──────── Extract ────────

# SMOK G320 320W TC VW APV Box Mod



## Daniel (6/11/16)

Looks like a killer mod : 

Oly Con I can think is the top LED screen that might fog up or get damaged if your atty leaks.







Specs : 


Variable wattage: Max. 320W (3*18650) / 220W (2*18650)
Temperature control: 200'F-600'F / 100'C-315'C
Resistance range: 0.1-3ohm(VW) / 0.06-3ohm(TC)
0.96'' OLED screen: Vaping data is easy-to-read by the top OLED screen that takes account of visual effect and high-grade appearance
510 threading connection
Houses dual or triple 18650 batteries (batteries sold separately)
Micro-USB port

Reactions: Winner 1


----------



## Gizmo (6/11/16)

Awesome looking mod. Smok really stepping up as of late.


----------



## Rude Rudi (6/11/16)

Gizmo said:


> Awesome looking mod. Smok really stepping up as of late.



With frequent succession...


Sent from my iPad using Tapatalk


----------



## daniel craig (6/11/16)

This SMOK Marshal looks great. I see they have done away with their firing bar and put a button instead.

──────── Record set ────────

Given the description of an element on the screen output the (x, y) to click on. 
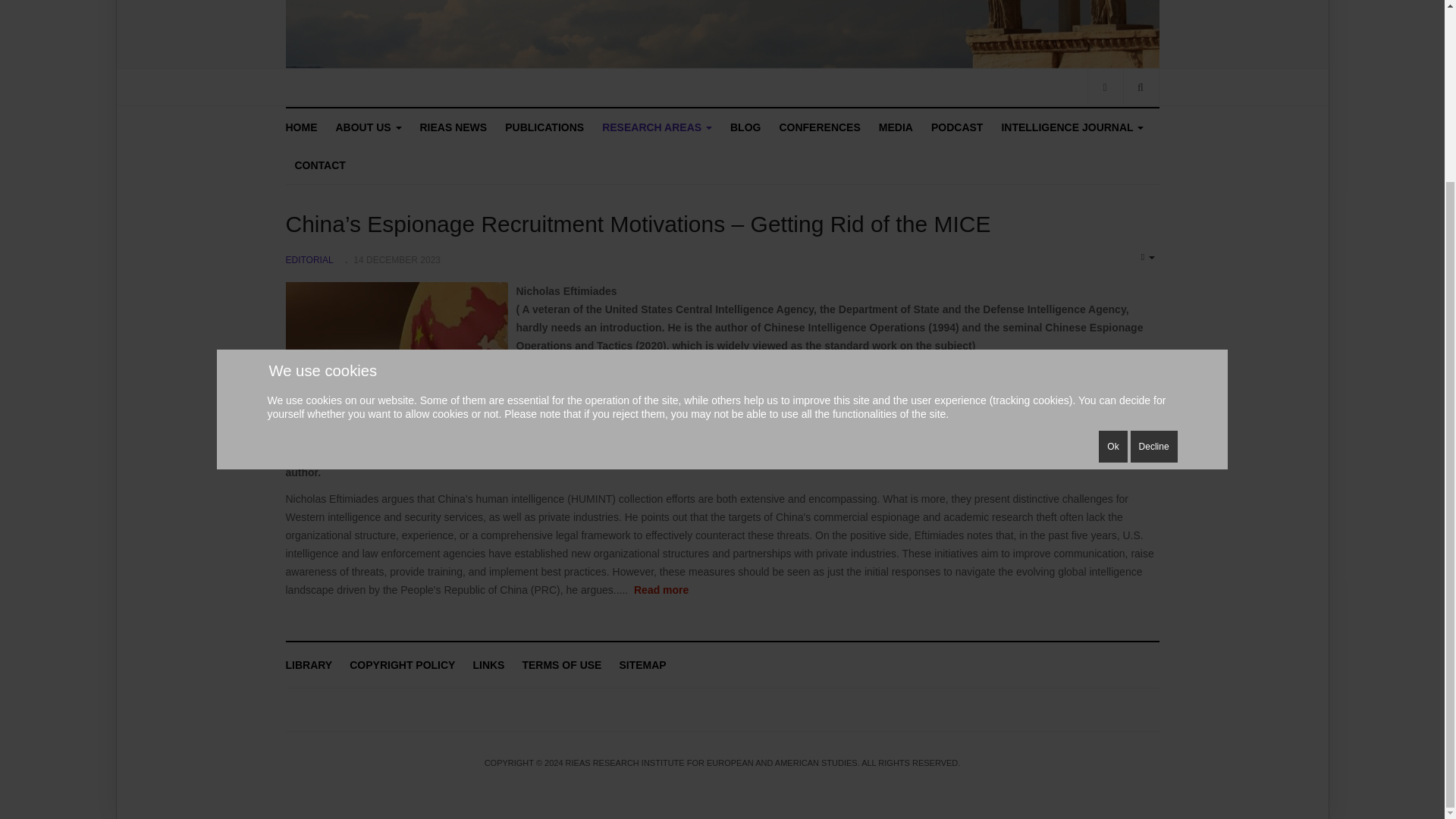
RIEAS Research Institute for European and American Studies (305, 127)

────────
──────── Record set ────────

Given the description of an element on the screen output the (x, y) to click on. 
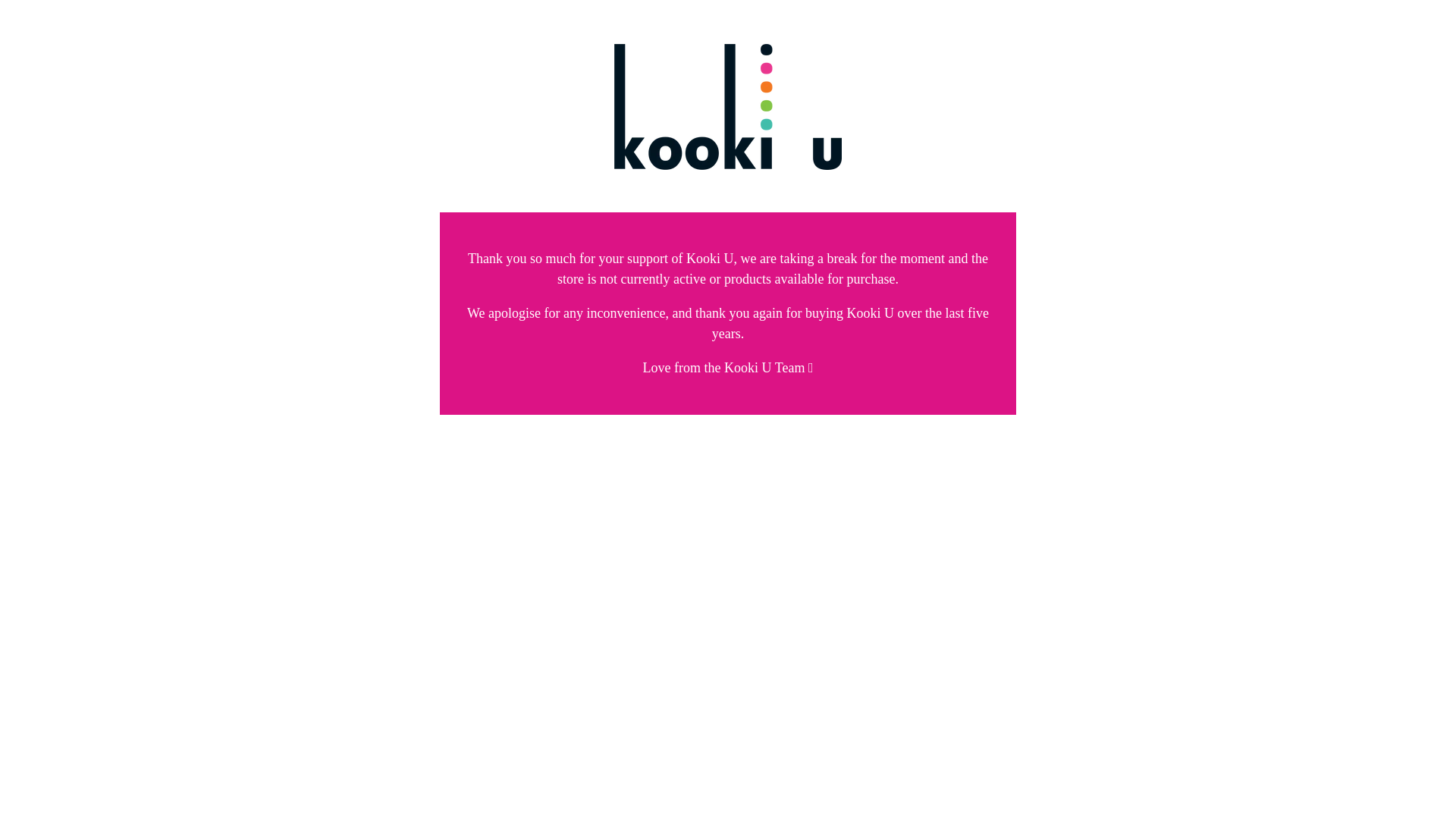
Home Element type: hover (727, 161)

────────

Direction 1: In the SMOK G320 thread, condense the spec list that begins "Variable wattage: Max." into a shorter list that keeps its main facts.
Direction 2: According to the SMOK G320 thread, why does the first poster see the top screen as a possible drawback? Answer in one to three sentences.
Direction 3: Continue the forum thread about the SMOK G320 from where it stops.

Exercise output 1:
- Power: up to 320W with three 18650 batteries, 220W with two
- Temperature control: 200–600°F (100–315°C)
- Resistance: 0.1–3 ohm in VW mode, 0.06–3 ohm in TC mode
- 0.96'' OLED screen on top that shows vaping data
- 510 threading and a micro-USB port
- Holds two or three 18650 batteries, sold separately

Exercise output 2: The screen sits on top of the mod. If the atty leaks, the screen might fog up or get damaged.

Exercise output 3:
----------



## GuardianAlpha (20/11/16)

Dont know if I should bite the bullet now and get the Alien Kit or just hang in there and get this bad boy...

Sent from my SM-G900F using Tapatalk


----------



## therazia (20/11/16)

@GuardianAlpha I know that struggle all too well. Waited for more reviews on the Hpriv 220W and then Boom! out come the photos of the Aliens. Decide to wait for the Alien then I see this badboy. 

Such a hard choice.


----------



## GuardianAlpha (20/11/16)

@therazia then to top it off, i got my hands on a g priv a few days back and damn, thats a sexy mod. Not the most careful person though so the touch screen might be a bad idea in my hands...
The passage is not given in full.